Work task: From the entries below, print exactly the span beginning with the line holding "Given: Open Litecoin Lịch sử" and ending with the line holding "The image size is (766, 494).", endpoints included, and skip any pictures.

*** The data

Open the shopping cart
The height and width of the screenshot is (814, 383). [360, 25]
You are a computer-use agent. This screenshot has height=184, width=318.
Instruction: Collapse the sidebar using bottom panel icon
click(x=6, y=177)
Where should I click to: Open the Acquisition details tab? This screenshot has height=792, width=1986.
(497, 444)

******
*** The data

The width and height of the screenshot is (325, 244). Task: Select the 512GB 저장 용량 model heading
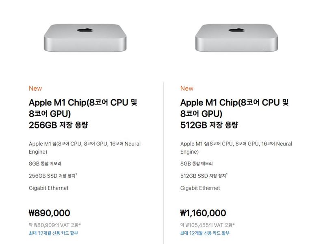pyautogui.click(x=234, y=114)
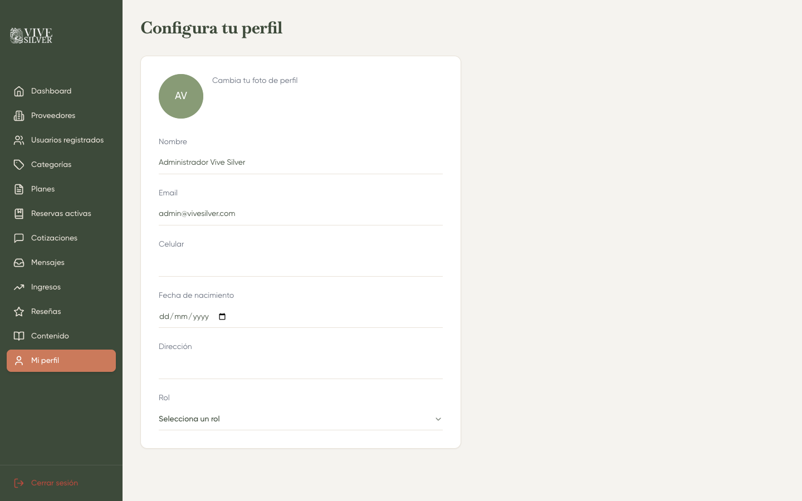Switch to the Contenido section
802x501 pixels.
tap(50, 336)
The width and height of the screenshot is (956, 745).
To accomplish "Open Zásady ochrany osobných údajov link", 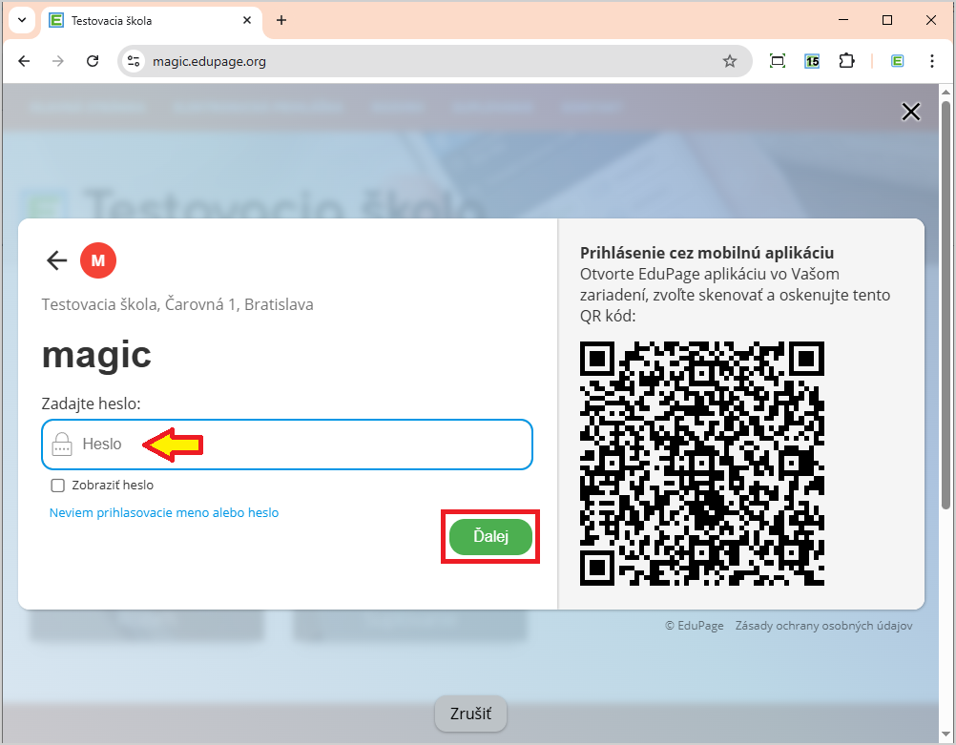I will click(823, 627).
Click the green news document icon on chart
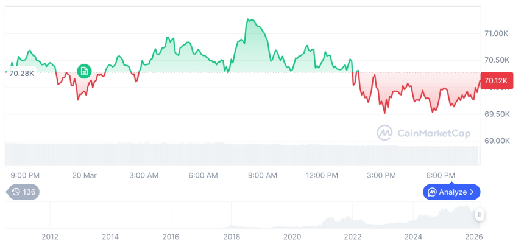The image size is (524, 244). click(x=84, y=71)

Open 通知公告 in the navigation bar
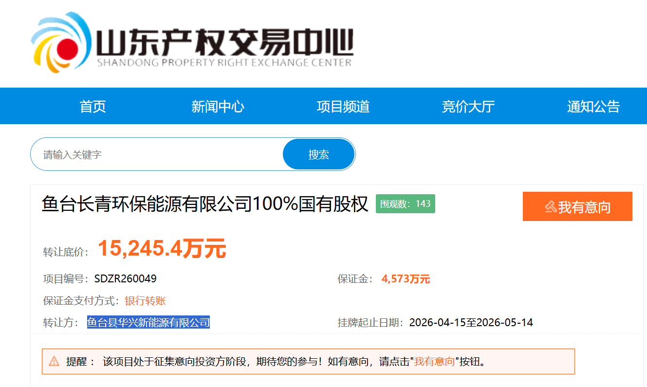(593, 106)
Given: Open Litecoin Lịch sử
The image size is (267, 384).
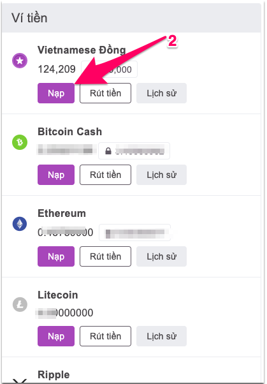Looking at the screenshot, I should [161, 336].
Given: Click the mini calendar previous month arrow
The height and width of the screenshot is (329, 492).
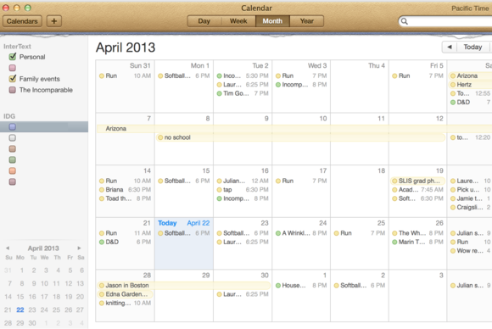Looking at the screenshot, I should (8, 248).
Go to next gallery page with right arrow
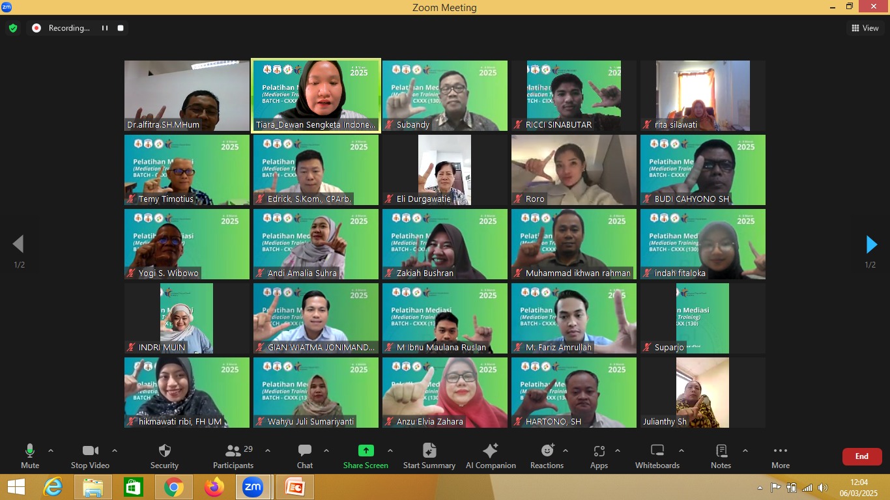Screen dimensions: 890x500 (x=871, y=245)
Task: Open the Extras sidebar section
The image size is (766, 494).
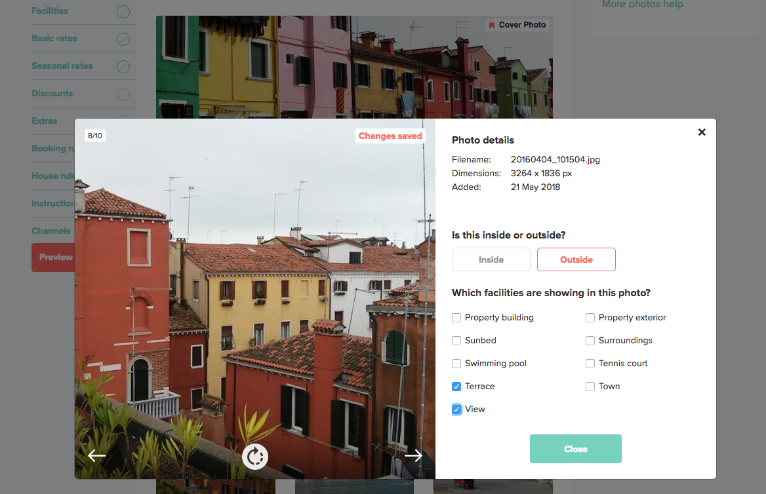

******

Reply to the task:
Given: Open Litecoin Lịch sử
The image size is (267, 384).
Looking at the screenshot, I should [161, 336].
Given: Click the mini calendar previous month arrow
The height and width of the screenshot is (329, 492).
Looking at the screenshot, I should (8, 248).
Go to next gallery page with right arrow
Screen dimensions: 890x500 (x=871, y=245)
Task: Open the Extras sidebar section
The image size is (766, 494).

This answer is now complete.